• [Prompt 1]: In the records, take the lines from the one containing "Image resolution: width=605" through the end of the records and turn them into a numbered list with blank lines omitted. Leave out the pictures.

• [Text provided]:
#####

Post by dcabler » Sat May 06, 2017 5:59 am

When I was on a deferred comp plan, I put 5% of pay into it and 75% of any bonuses. Idea was to use this to fund part of the 1st 10 years of retirement. There were a few choices for how payouts happen, with the most common being a 10 year annual payout. I didn't put much more in it for fear of bankruptcy and, as another poster put it, putting a lot of eggs in my employer's basket.

But things happen. The company had a large layoff. I was let go and took another job pretty quickly at a higher pay. But the deferred comp started paying out, so now I get a check every January. I'm not in retirement so my marginal tax rate is still high, so in the end there were no benefits to having done this. Regardless, every year I happily take the check and deposit it back into my taxable investments. The deferred comp investment choices are set up to mirror the company's 401K investments - meaning the choices truly suck.

#####

• [Source data]:

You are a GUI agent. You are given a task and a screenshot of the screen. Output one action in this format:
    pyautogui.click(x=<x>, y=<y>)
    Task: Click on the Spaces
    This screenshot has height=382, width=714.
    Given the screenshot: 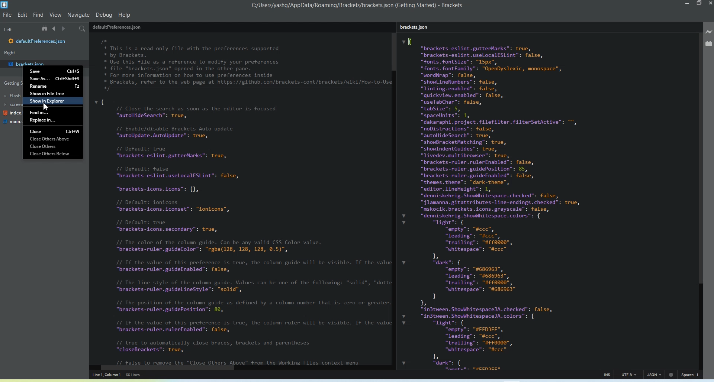 What is the action you would take?
    pyautogui.click(x=691, y=375)
    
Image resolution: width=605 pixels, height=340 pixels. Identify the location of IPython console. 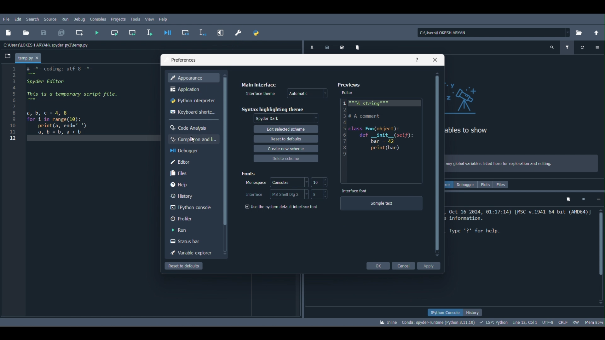
(190, 208).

#####

• [Prompt 2]: Go on with the forum post about the deferred compensation plan from its last sentence.

• [Exercise result 1]:
1. Image resolution: width=605 pixels, height=340 pixels. Identify the location of IPython console. 
2. (190, 208).

• [Exercise result 2]:
I'm sure there is a lot of value for some people, but not for me. It looks like yours has a nice choice of payoff starting at a certain age. Mine was "upon termination".

Anyway, I try to have my investments set up similarly to what I have in other accounts with a 50/50 asset allocation consisting of:
Total stock market (one of the few index funds available)
Small cap value tilt (they have DFSVX available)
Total Bond market (No TIPs fund available otherwise I would have split between total bond and TIPs for this portion)

Last edited by dcabler on Sat May 06, 2017 6:15 am, edited 2 times in total.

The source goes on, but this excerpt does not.